**PROBLEM TO WORK ON**.
Write out an exact copy of the line containing "The image size is (2570, 1456)." and all lines that follow it in the data below, leaving out pictures.

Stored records
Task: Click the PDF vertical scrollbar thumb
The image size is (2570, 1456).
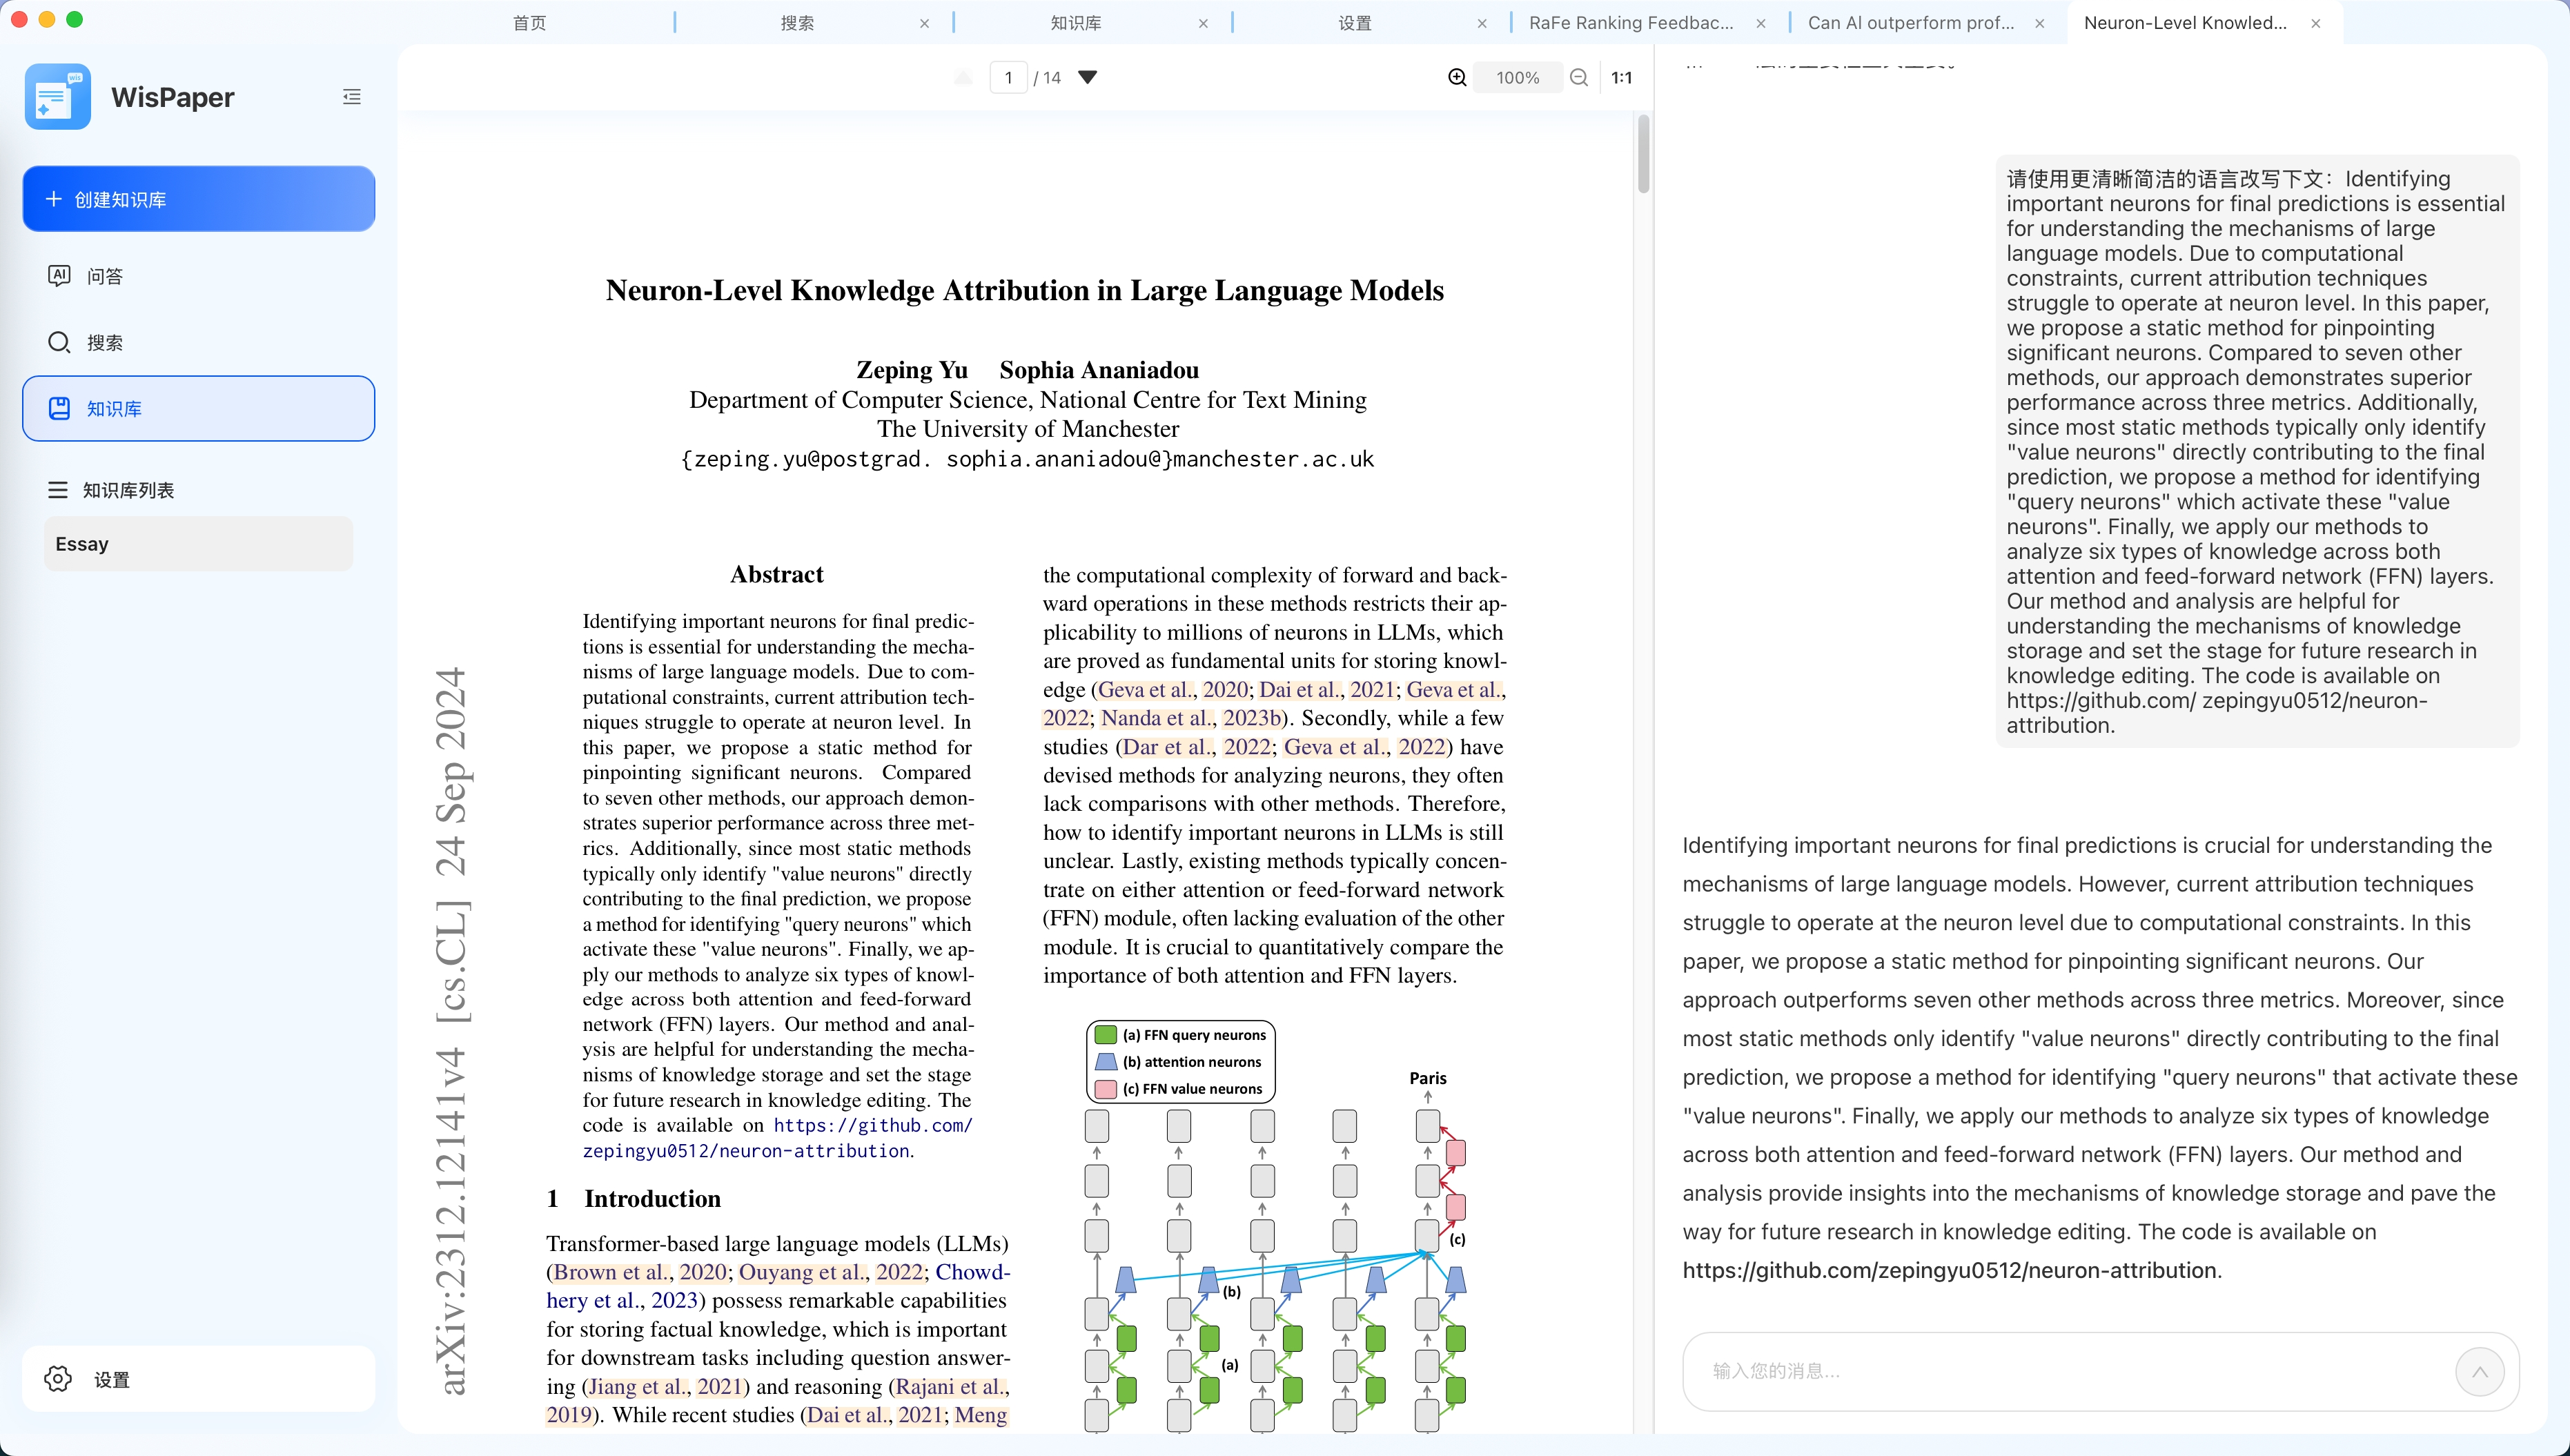Action: point(1643,155)
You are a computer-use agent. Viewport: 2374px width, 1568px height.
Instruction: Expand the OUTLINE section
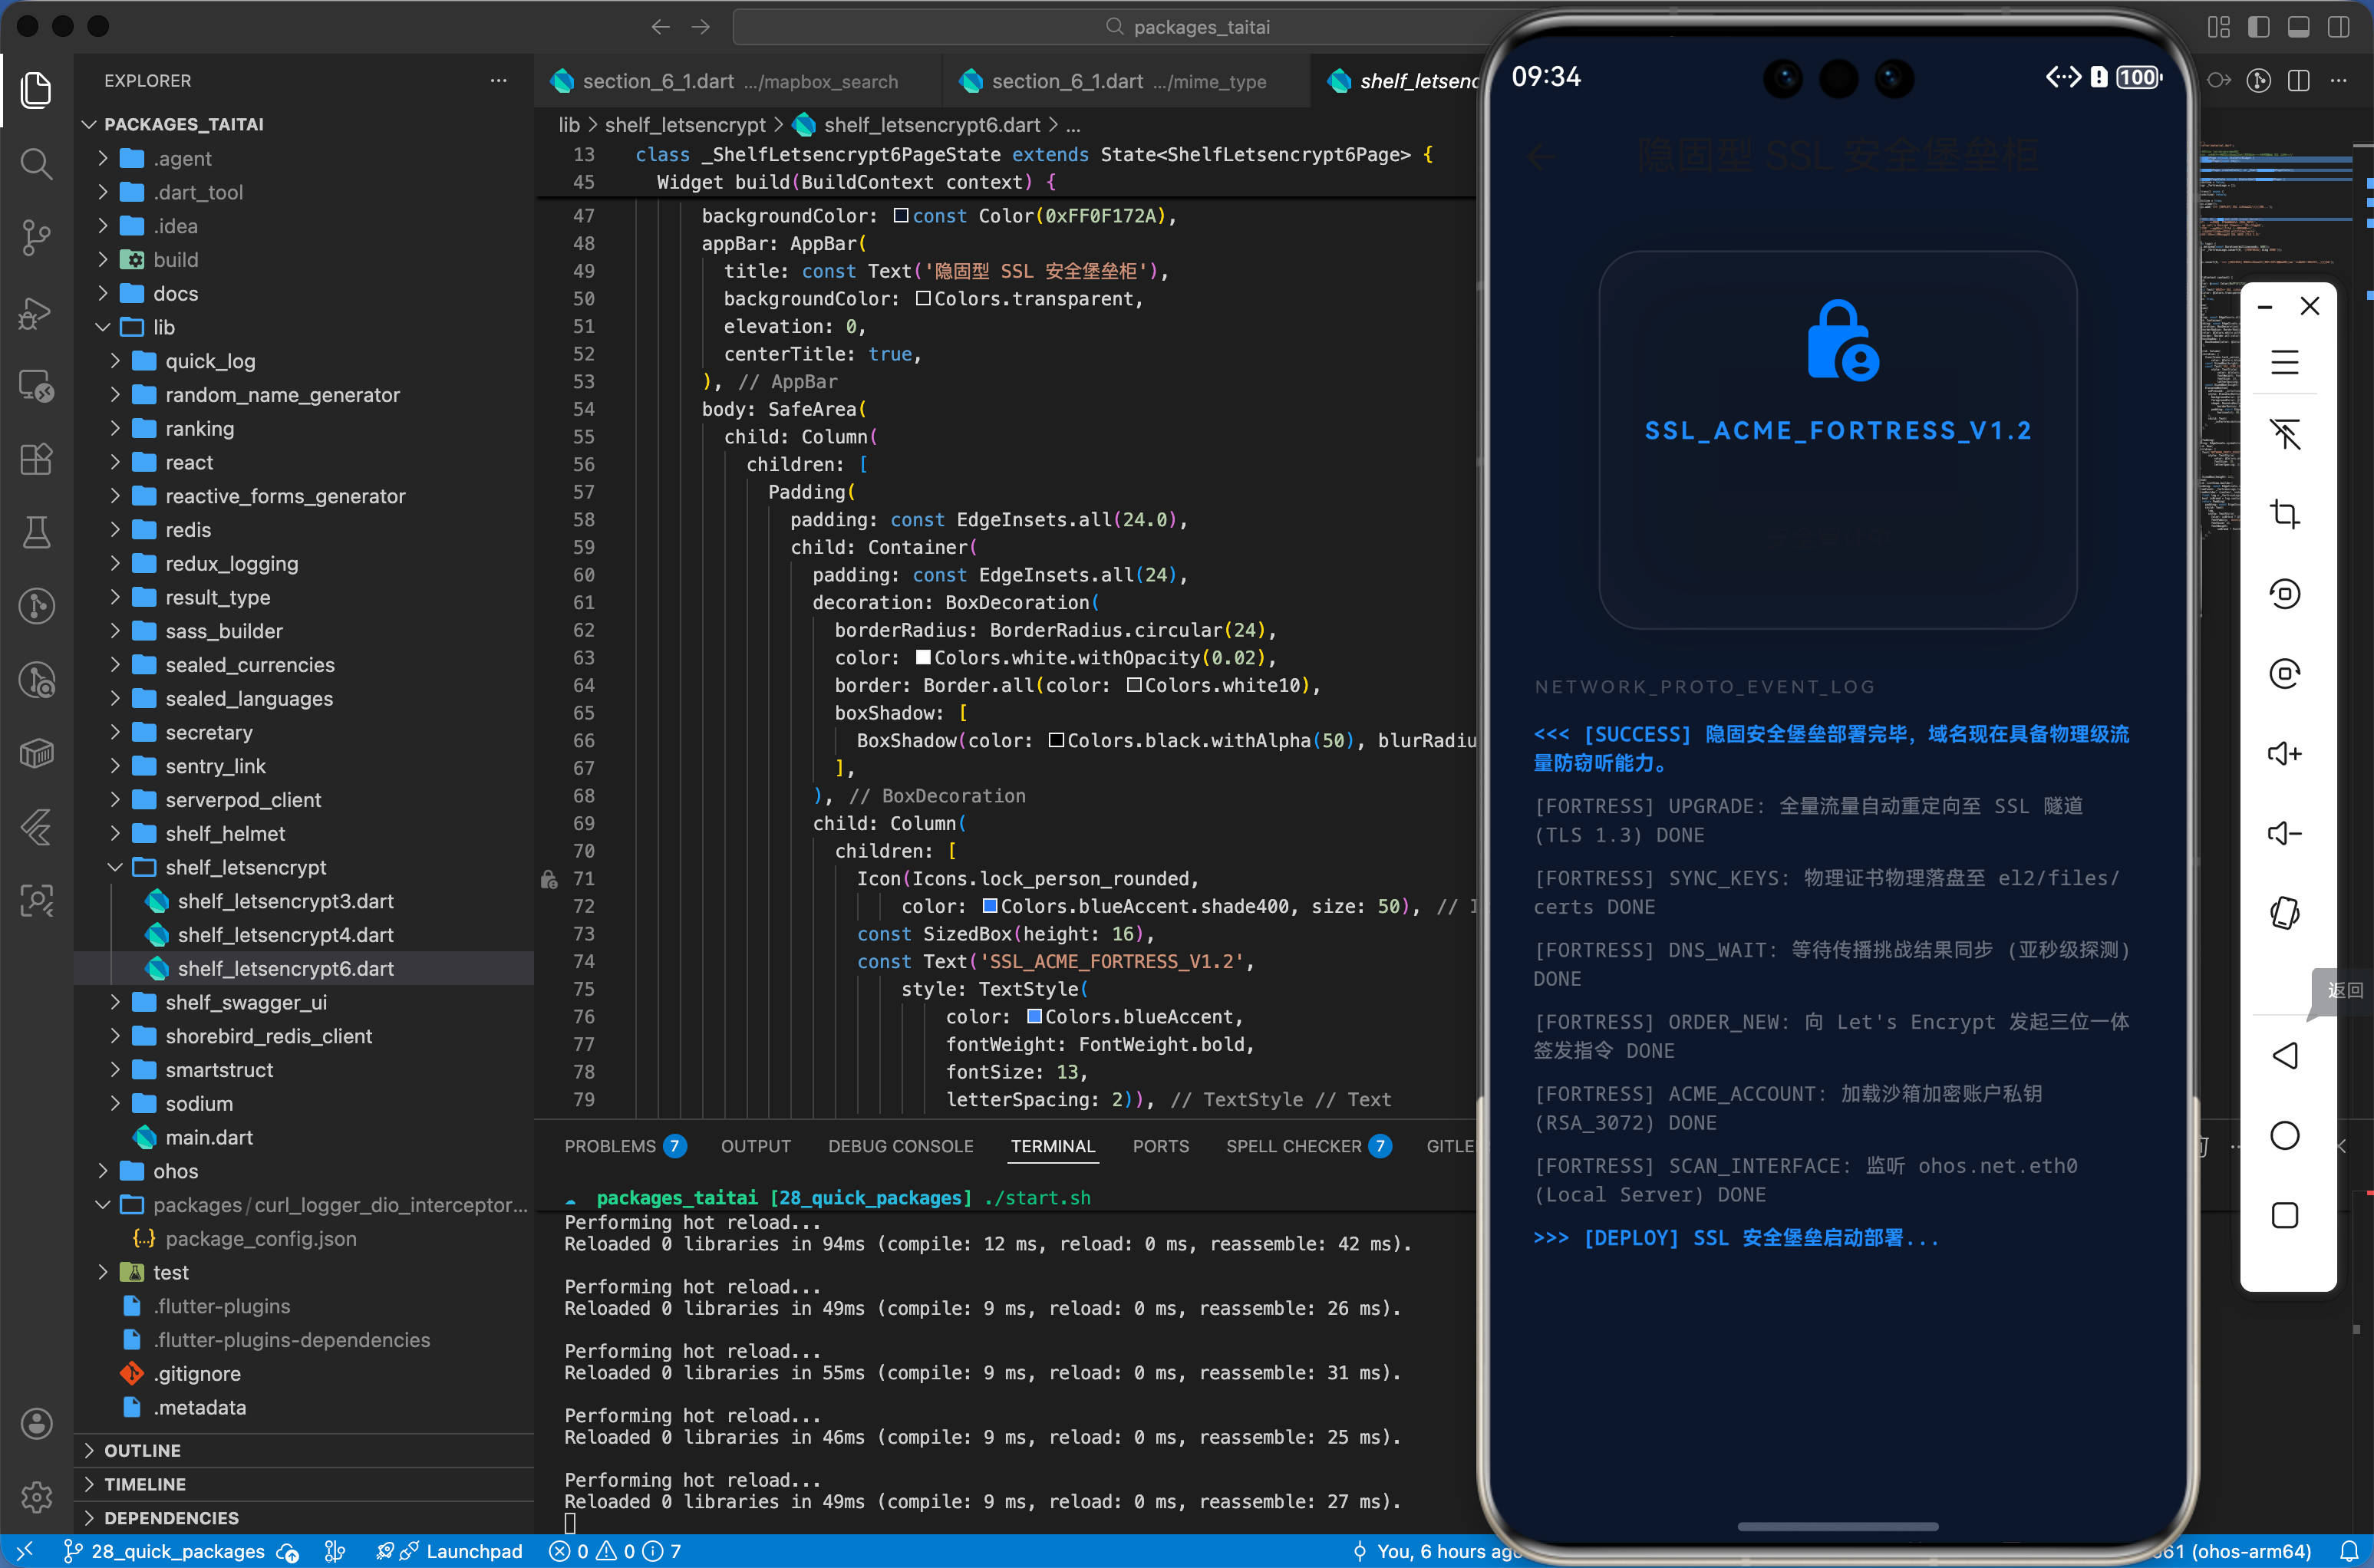point(142,1450)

**YOUR SOLUTION**.
The image size is (2570, 1456).
Action: point(1643,155)
You are a computer-use agent. Viewport: 2374px width, 1568px height.
Instruction: Expand the OUTLINE section
point(142,1450)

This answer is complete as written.